• TASK DIRECTIONS: Could you give every record again, exactly as it reads?

Stored data
________

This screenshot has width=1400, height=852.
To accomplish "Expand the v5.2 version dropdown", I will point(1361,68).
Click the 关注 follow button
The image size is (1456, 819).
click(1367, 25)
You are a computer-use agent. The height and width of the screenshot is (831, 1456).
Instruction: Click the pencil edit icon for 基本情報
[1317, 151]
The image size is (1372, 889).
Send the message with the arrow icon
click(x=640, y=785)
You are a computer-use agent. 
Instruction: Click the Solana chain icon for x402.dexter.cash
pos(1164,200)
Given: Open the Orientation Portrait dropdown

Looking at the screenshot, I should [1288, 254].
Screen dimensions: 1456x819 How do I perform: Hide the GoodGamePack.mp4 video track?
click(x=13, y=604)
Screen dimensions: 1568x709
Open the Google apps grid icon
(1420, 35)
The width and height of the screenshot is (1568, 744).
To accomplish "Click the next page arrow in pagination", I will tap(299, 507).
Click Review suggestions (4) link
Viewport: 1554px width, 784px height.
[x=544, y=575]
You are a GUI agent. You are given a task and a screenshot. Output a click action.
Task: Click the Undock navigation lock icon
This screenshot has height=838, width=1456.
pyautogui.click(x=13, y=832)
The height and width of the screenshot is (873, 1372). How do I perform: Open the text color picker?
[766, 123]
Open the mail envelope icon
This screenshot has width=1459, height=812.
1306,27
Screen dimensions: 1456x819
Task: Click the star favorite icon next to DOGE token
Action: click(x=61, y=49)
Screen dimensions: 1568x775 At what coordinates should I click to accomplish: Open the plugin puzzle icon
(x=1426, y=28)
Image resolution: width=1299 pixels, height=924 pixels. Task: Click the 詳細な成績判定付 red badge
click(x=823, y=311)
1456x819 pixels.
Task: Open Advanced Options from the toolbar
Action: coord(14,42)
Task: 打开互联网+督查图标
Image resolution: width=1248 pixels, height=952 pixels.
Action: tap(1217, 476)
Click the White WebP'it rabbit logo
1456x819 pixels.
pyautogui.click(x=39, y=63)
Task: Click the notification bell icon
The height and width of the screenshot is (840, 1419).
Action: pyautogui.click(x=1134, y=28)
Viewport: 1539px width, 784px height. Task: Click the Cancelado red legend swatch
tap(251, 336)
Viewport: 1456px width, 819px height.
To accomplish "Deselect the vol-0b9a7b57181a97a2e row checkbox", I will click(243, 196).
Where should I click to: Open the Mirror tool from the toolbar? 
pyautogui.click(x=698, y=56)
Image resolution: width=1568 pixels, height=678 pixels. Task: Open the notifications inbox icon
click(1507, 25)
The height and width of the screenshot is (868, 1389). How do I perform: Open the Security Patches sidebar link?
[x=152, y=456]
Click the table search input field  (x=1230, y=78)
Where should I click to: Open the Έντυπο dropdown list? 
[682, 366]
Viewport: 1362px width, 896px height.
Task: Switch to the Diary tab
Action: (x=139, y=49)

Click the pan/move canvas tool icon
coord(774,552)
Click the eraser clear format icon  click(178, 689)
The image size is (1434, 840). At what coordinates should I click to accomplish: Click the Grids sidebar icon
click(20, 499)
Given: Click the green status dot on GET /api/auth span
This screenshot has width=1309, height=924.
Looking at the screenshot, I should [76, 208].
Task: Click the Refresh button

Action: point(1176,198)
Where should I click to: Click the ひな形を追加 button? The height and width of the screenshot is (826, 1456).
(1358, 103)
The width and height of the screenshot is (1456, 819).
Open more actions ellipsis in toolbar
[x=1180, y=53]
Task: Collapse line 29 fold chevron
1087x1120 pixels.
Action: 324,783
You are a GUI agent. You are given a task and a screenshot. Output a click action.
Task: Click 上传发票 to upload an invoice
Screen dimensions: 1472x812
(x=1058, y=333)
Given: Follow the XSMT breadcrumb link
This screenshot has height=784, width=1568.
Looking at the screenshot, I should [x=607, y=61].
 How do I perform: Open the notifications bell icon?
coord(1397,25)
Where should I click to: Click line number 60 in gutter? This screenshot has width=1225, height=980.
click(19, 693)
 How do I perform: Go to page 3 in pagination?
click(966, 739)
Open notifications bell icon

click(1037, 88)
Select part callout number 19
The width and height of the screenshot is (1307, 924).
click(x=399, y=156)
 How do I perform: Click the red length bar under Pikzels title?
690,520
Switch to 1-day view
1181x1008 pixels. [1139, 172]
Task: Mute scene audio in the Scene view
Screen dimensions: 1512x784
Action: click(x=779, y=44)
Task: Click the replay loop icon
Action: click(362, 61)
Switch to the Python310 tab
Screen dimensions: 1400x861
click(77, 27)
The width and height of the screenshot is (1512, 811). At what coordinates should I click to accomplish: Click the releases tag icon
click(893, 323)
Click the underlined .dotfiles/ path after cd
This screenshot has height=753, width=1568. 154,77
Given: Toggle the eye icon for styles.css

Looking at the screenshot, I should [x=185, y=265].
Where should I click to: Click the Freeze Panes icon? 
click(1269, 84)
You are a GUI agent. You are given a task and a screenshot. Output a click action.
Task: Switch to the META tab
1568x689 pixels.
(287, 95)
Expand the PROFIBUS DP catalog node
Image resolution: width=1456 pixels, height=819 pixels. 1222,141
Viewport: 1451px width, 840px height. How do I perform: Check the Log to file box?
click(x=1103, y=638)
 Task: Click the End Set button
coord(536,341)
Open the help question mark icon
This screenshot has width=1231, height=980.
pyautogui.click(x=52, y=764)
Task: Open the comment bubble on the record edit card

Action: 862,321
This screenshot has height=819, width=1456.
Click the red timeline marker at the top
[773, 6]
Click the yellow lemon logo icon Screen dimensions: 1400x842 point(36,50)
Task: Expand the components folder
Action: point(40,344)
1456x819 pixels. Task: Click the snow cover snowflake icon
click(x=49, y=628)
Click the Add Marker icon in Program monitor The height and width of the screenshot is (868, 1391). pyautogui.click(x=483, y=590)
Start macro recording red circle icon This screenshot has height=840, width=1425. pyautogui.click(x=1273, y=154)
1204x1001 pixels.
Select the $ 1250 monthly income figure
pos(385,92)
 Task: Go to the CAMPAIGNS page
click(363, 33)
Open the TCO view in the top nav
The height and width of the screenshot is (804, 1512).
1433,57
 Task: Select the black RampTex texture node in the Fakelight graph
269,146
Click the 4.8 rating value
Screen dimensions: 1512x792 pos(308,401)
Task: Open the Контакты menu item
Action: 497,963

________

• SOLUTION FOR THIS TASK:
This screenshot has width=1400, height=852.
To accomplish "Expand the v5.2 version dropdown", I will point(1361,68).
Click the 关注 follow button
The image size is (1456, 819).
click(1367, 25)
You are a computer-use agent. The height and width of the screenshot is (831, 1456).
Instruction: Click the pencil edit icon for 基本情報
[1317, 151]
The image size is (1372, 889).
Send the message with the arrow icon
click(x=640, y=785)
You are a computer-use agent. 
Instruction: Click the Solana chain icon for x402.dexter.cash
pos(1164,200)
Given: Open the Orientation Portrait dropdown

Looking at the screenshot, I should [1288, 254].
Screen dimensions: 1456x819 How do I perform: Hide the GoodGamePack.mp4 video track?
click(x=13, y=604)
Screen dimensions: 1568x709
Open the Google apps grid icon
(1420, 35)
The width and height of the screenshot is (1568, 744).
To accomplish "Click the next page arrow in pagination", I will tap(299, 507).
Click Review suggestions (4) link
Viewport: 1554px width, 784px height.
[x=544, y=575]
You are a GUI agent. You are given a task and a screenshot. Output a click action.
Task: Click the Undock navigation lock icon
This screenshot has height=838, width=1456.
pyautogui.click(x=13, y=832)
The height and width of the screenshot is (873, 1372). How do I perform: Open the text color picker?
[766, 123]
Open the mail envelope icon
This screenshot has width=1459, height=812.
1306,27
Screen dimensions: 1456x819
Task: Click the star favorite icon next to DOGE token
Action: click(x=61, y=49)
Screen dimensions: 1568x775 At what coordinates should I click to accomplish: Open the plugin puzzle icon
(x=1426, y=28)
Image resolution: width=1299 pixels, height=924 pixels. Task: Click the 詳細な成績判定付 red badge
click(x=823, y=311)
1456x819 pixels.
Task: Open Advanced Options from the toolbar
Action: coord(14,42)
Task: 打开互联网+督查图标
Image resolution: width=1248 pixels, height=952 pixels.
Action: tap(1217, 476)
Click the White WebP'it rabbit logo
1456x819 pixels.
pyautogui.click(x=39, y=63)
Task: Click the notification bell icon
The height and width of the screenshot is (840, 1419).
Action: pyautogui.click(x=1134, y=28)
Viewport: 1539px width, 784px height. Task: Click the Cancelado red legend swatch
tap(251, 336)
Viewport: 1456px width, 819px height.
To accomplish "Deselect the vol-0b9a7b57181a97a2e row checkbox", I will click(243, 196).
Where should I click to: Open the Mirror tool from the toolbar? 
pyautogui.click(x=698, y=56)
Image resolution: width=1568 pixels, height=678 pixels. Task: Open the notifications inbox icon
click(1507, 25)
The height and width of the screenshot is (868, 1389). How do I perform: Open the Security Patches sidebar link?
[x=152, y=456]
Click the table search input field  (x=1230, y=78)
Where should I click to: Open the Έντυπο dropdown list? 
[682, 366]
Viewport: 1362px width, 896px height.
Task: Switch to the Diary tab
Action: (x=139, y=49)

Click the pan/move canvas tool icon
coord(774,552)
Click the eraser clear format icon  click(178, 689)
The image size is (1434, 840). At what coordinates should I click to accomplish: Click the Grids sidebar icon
click(20, 499)
Given: Click the green status dot on GET /api/auth span
This screenshot has width=1309, height=924.
Looking at the screenshot, I should [76, 208].
Task: Click the Refresh button

Action: point(1176,198)
Where should I click to: Click the ひな形を追加 button? The height and width of the screenshot is (826, 1456).
(1358, 103)
The width and height of the screenshot is (1456, 819).
Open more actions ellipsis in toolbar
[x=1180, y=53]
Task: Collapse line 29 fold chevron
1087x1120 pixels.
Action: 324,783
You are a GUI agent. You are given a task and a screenshot. Output a click action.
Task: Click 上传发票 to upload an invoice
Screen dimensions: 1472x812
(x=1058, y=333)
Given: Follow the XSMT breadcrumb link
This screenshot has height=784, width=1568.
Looking at the screenshot, I should [x=607, y=61].
 How do I perform: Open the notifications bell icon?
coord(1397,25)
Where should I click to: Click line number 60 in gutter? This screenshot has width=1225, height=980.
click(19, 693)
 How do I perform: Go to page 3 in pagination?
click(966, 739)
Open notifications bell icon

click(1037, 88)
Select part callout number 19
The width and height of the screenshot is (1307, 924).
click(x=399, y=156)
 How do I perform: Click the red length bar under Pikzels title?
690,520
Switch to 1-day view
1181x1008 pixels. [1139, 172]
Task: Mute scene audio in the Scene view
Screen dimensions: 1512x784
Action: click(x=779, y=44)
Task: Click the replay loop icon
Action: click(362, 61)
Switch to the Python310 tab
Screen dimensions: 1400x861
click(77, 27)
The width and height of the screenshot is (1512, 811). At what coordinates should I click to accomplish: Click the releases tag icon
click(893, 323)
Click the underlined .dotfiles/ path after cd
This screenshot has height=753, width=1568. 154,77
Given: Toggle the eye icon for styles.css

Looking at the screenshot, I should [x=185, y=265].
Where should I click to: Click the Freeze Panes icon? 
click(1269, 84)
You are a GUI agent. You are given a task and a screenshot. Output a click action.
Task: Switch to the META tab
1568x689 pixels.
(287, 95)
Expand the PROFIBUS DP catalog node
Image resolution: width=1456 pixels, height=819 pixels. 1222,141
Viewport: 1451px width, 840px height. How do I perform: Check the Log to file box?
click(x=1103, y=638)
 Task: Click the End Set button
coord(536,341)
Open the help question mark icon
This screenshot has width=1231, height=980.
pyautogui.click(x=52, y=764)
Task: Open the comment bubble on the record edit card

Action: 862,321
This screenshot has height=819, width=1456.
Click the red timeline marker at the top
[773, 6]
Click the yellow lemon logo icon Screen dimensions: 1400x842 point(36,50)
Task: Expand the components folder
Action: point(40,344)
1456x819 pixels. Task: Click the snow cover snowflake icon
click(x=49, y=628)
Click the Add Marker icon in Program monitor The height and width of the screenshot is (868, 1391). pyautogui.click(x=483, y=590)
Start macro recording red circle icon This screenshot has height=840, width=1425. pyautogui.click(x=1273, y=154)
1204x1001 pixels.
Select the $ 1250 monthly income figure
pos(385,92)
 Task: Go to the CAMPAIGNS page
click(363, 33)
Open the TCO view in the top nav
The height and width of the screenshot is (804, 1512).
1433,57
 Task: Select the black RampTex texture node in the Fakelight graph
269,146
Click the 4.8 rating value
Screen dimensions: 1512x792 pos(308,401)
Task: Open the Контакты menu item
Action: 497,963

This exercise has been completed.